C'est une manière de tenter de désamorcer les critiques.
« J’étais en charge, non pas d’une loi, mais d’une réforme » qui « n’a pas attendu un texte pour exister », a minimisé Brigitte Bourguignon, ministre déléguée à l’Autonomie, lors des assises nationales des Ehpad, la semaine dernière. Le Premier ministre venait d'annoncer l'abandon de fait du projet de loi « Grand âge et Autonomie » en promettant, à la place, des dispositions encore floues dans le prochain projet de loi de financement de la Sécurité sociale (PLFSS).
Il s'agira de mesures « fortes et tangibles » pour renforcer les services à domicile mais aussi venir en aide aux établissements afin de « les rendre moins isolés sur leur territoire » et en faire « des centres d’appui des services d’aide à domicile », a assuré la ministre. Quant au pilotage des politiques publiques, il consistera à lutter « contre la segmentation de l’offre et des parcours des personnes en donnant aux départements un rôle primordial dans le virage domiciliaire », a-t-elle ajouté.
Pas une bonne nouvelle
Contacté par « Le Quotidien », le Dr Gaël Durel, président de l'Association nationale des médecins coordonnateurs et du secteur médico-social (MCOOR) affiche sa déception. « Ce report n’est pas une bonne nouvelle. C’était censé être une loi ambitieuse, et là, on nous parle de moyens qui seraient accordés dans le prochain PLFSS… » Et de citer le rapport Jeandel-Guérin sur l'amélioration des soins en Ehpad et en unités de soins de longue durée (USLD). Remis en juin à la ministre, il prévoyait « une réforme ambitieuse » : transformation des USLD, réorganisation des Ehpad en plusieurs unités, nouvelle gouvernance des établissements, généralisation du tarif global… Qu'en restera-t-il ?
Pour les acteurs du secteur, le quinquennat en cours a certes permis des avancées indéniables dont la création d’une cinquième branche de la Sécu dédiée à l’autonomie ou l’extension des accords du Ségur aux salariés des Ehpad (dont la revalorisation nette de 183 euros net mensuels). Et à partir du 1er octobre, 209 000 personnels des services d’aide et d’accompagnement à domicile (SAAD) et des services de soins infirmiers à domicile (SSIAD) bénéficieront de hausses de salaires, de l'ordre de 13 à 15 %.
Mais la question cruciale du financement reste en jachère. « À un moment, il va falloir se mettre d’accord. Qui finance ? Les actifs, les retraités, les salariés, les entreprises ? » a lancé lors des assises Caroline Janvier, députée LREM et rapporteure pour le volet autonomie du PLFSS. Pour l'heure, elle plaide pour un tarif global en Ehpad, un tarif socle pour le domicile et une réforme de la gouvernance.
Injonctions paradoxales
Le conseiller stratégique de la Fédération hospitalière de France (FHF), Marc Bourquin, est lui-aussi un défenseur du tarif global qui permet notamment « d’organiser la prise en charge en intégrant notamment les prestations du médecin traitant et des paramédicaux (libéraux, Ndlr) ». Aujourd’hui expérimenté par 20 % des EHPAD, il aurait montré durant la crise sanitaire son « évidence » en termes de qualité de la prise en charge et sur le plan économique. Selon ce même expert, les établissements qui l’expérimentent ont connu 30 % d’épisodes critiques en moins. Mais, à ce stade, la réponse des pouvoirs publics reste paradoxale. « Chaque année, on met 10 ou 20 millions d’euros pour entrouvrir la porte du tarif global. Et dans le même temps, on décide chaque année de geler leurs tarifs », se désole le représentant de la FHF.

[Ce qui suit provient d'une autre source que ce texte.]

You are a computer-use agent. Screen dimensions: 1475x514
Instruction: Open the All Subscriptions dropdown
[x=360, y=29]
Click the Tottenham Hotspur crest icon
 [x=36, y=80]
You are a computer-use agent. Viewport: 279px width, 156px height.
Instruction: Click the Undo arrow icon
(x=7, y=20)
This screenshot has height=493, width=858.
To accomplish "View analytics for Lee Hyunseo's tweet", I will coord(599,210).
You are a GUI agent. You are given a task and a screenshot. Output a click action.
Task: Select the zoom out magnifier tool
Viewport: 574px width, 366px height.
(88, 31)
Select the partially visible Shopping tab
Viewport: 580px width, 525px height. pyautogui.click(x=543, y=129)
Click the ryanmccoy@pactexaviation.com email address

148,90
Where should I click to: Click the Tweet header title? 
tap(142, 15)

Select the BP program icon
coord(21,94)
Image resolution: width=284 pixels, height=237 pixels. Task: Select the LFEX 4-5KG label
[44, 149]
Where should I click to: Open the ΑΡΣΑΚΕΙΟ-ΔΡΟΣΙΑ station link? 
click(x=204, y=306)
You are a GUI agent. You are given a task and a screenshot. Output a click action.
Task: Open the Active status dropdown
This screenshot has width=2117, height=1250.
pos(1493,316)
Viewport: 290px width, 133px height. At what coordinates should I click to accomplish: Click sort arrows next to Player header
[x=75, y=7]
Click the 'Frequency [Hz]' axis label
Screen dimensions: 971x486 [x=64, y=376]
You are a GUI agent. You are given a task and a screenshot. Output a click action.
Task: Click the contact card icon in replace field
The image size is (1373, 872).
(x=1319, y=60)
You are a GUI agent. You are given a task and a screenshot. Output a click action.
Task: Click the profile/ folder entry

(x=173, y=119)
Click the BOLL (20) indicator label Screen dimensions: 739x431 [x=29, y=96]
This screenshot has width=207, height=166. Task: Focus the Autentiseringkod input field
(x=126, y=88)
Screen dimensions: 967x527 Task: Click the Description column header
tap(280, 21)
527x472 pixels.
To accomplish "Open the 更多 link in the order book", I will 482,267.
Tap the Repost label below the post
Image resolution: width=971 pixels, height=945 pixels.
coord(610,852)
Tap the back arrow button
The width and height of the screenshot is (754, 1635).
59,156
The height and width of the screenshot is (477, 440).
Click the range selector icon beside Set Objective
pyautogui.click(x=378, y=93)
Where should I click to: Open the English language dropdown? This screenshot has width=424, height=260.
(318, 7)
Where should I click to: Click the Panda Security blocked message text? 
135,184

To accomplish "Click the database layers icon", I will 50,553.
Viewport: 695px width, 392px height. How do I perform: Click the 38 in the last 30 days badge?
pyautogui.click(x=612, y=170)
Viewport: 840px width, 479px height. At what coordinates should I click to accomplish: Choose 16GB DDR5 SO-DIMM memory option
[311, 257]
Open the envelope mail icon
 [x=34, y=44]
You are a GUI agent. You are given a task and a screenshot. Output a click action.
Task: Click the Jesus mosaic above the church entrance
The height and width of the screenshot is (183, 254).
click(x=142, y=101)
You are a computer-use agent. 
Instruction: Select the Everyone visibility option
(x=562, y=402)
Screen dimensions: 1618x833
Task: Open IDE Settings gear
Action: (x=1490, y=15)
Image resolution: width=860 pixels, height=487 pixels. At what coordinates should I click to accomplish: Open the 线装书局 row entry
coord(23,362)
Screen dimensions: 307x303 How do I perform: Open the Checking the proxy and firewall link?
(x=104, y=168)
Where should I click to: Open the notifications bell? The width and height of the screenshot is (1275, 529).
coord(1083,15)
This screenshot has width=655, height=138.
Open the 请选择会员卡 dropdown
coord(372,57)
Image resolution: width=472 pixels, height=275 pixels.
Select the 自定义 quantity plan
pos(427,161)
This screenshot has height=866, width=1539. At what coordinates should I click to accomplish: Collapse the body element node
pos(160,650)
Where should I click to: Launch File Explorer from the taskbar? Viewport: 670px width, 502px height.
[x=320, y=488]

Plusieurs acteurs du secteur militent surtout pour un vaste plan de recrutements à long terme dont le PLFSS 2022 pourrait donner l'impulsion. Selon Marc Bourquin (FHF), un objectif de 20 000 emplois par an durant cinq ans pourrait « casser le cercle vicieux ». Un vœu partagé par Annabelle Vêques, directrice de la FNADEPA (association de directeurs d'établissements), qui a rappelé lors des assises la pénurie de personnel et le manque d'attractivité des métiers du grand âge.
Le PLFSS apportera-t-il une réponse aux attentes ? « Il va nous donner des crédits pour recruter, veut croire Annabelle Vêques. Mais est-ce que cela fera venir les professionnels chez nous ? Malheureusement, non, cela ne va pas être la solution ». Elle continue d'exiger un plan d’attractivité et une loi à la hauteur des besoins. « Un PLFSS, ce sont d’abord des mesures budgétaires. Or, on a besoin d'argent mais aussi de bras, de travailler sur la gouvernance, l’aide sociale, les autorisations. » Autant d'enjeux auxquels il semble impossible de répondre au travers d'un budget de la Sécu.